Certain causative microorganisms can increase risk of embolic events and influence the decision to choose surgery over antibiotic therapy alone. However, the influence of specific microorganisms on both embolic events and mortality has not been statistically examined by the studies in our review.

Study limitations

This review was conducted through a thorough search of large number of studies using three major databases. Almost all included studies were found in all three database searches. However, there are some limitations to this study. First, this review only includes nine studies, while this is a severe limitation, it also highlights the need for more studies within this field. With the majority of the included studies being retrospective studies from tertiary centres both selection and referral bias of some degree is inevitable. These biases might result in mortality rates being better in the surgical groups, as the patients with the most severe cases of IE are sometimes too sick to be offered surgical treatment. Further, although many studies used propensity matching as an effective way to reduce certain biases, it cannot eliminate the effect of confounding. Most of the studies included patients with IE according to the modified Duke criteria, however Kim et al. [16] and Wang et al. [17] included according to the Duke criteria.

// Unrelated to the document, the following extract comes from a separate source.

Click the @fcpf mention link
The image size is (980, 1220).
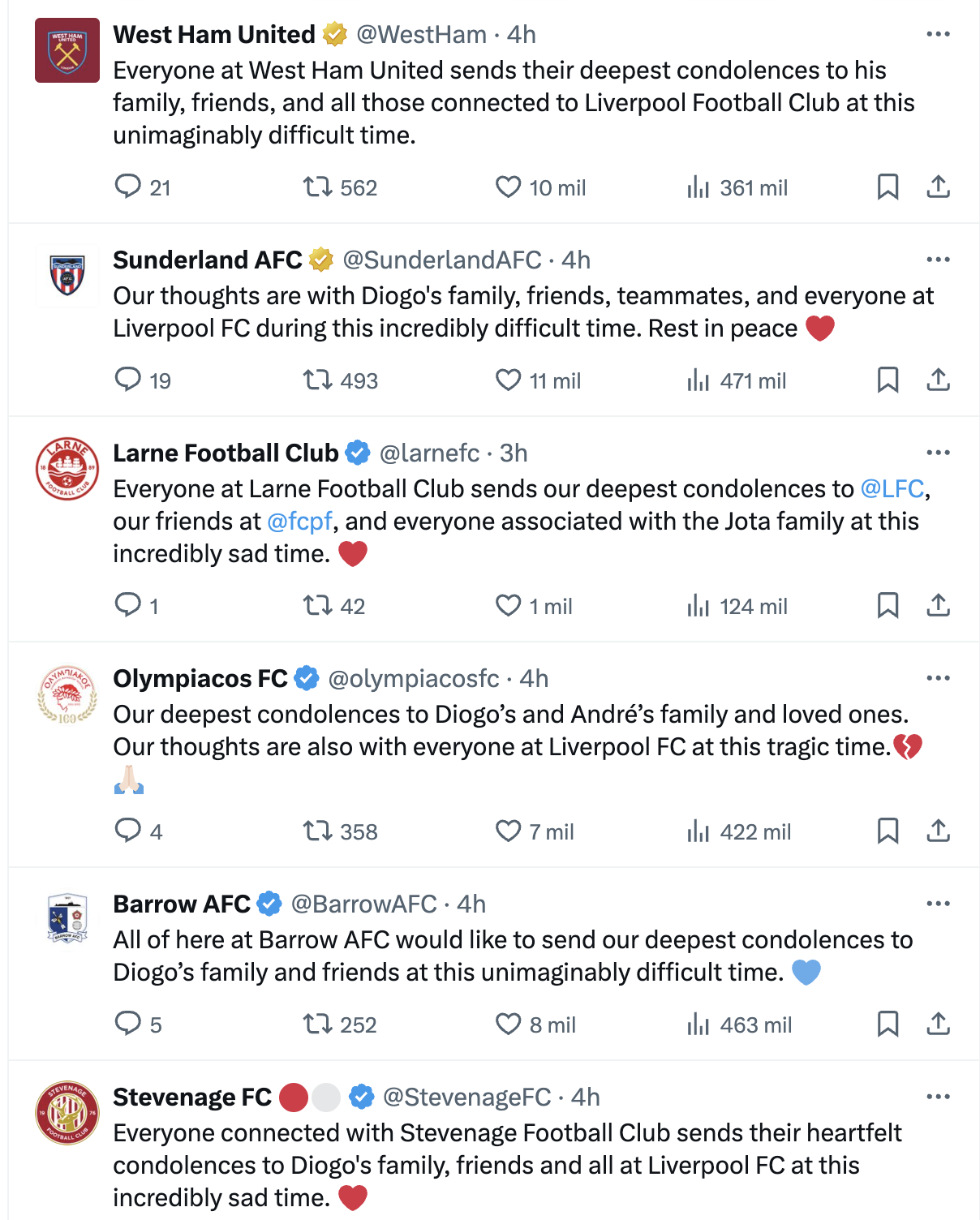click(299, 522)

This review only focused on studies that analysed vegetation size, but we believe multiple factors, such as mobility, contribute to poor patient outcomes. Future studies can potentially provide significant information on other vegetation parameters.

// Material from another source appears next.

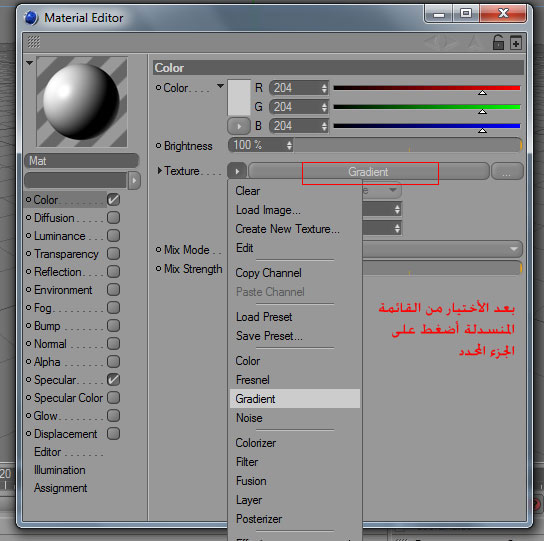Enable the Diffusion channel checkbox
The image size is (544, 541).
coord(113,218)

Finally, our article search was carried out by a single reviewer. While this increases the risk of relevant articles being missed, we attempted to reduce this risk for this by also screening references in all articles that were selected.

Conclusion

In conclusion, the results from this review indicate surgical intervention in patients with IE, and vegetations > 10 mm, to be associated with a reduced risk of emboli, and short- and long-term risk of mortality. However, the underlying evidence is conflicting. The quality of the studies is limited due to size, case selection, and generalizability. A definitive conclusion on who and when to operate cannot be drawn upon this level of evidence. RCTs are therefore needed and are essential to provide high quality evidence.

Perspectives

There are currently two ongoing RCTs comparing early surgery to conventional treatment. The Danish ASTERIx trial, and the French CHIRURGENDO trial. ASTERIx aims to enrol 496 patients and perform surgery within 48 h of randomization compared with antibiotic therapy, whereas CHIRURGENDO aims to enrol 208 patients with half of them undergoing surgery within 72 h of randomization and the other group receiving conventional therapy according to guidelines. Hopefully with the results from these large RCT’s soon, we will be able assess the effectiveness of early surgical therapy to prevent embolic events in patients with IE with intermediate-length vegetations (10–15 mm).